What is expected. Output the records that follow exactly as they are written.

(Records from a data collection)
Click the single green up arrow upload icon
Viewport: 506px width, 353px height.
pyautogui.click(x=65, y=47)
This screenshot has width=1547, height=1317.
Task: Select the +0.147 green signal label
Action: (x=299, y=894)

Solution below.
Click the single green up arrow upload icon
Viewport: 506px width, 353px height.
pyautogui.click(x=65, y=47)
This screenshot has width=1547, height=1317.
Task: Select the +0.147 green signal label
Action: (x=299, y=894)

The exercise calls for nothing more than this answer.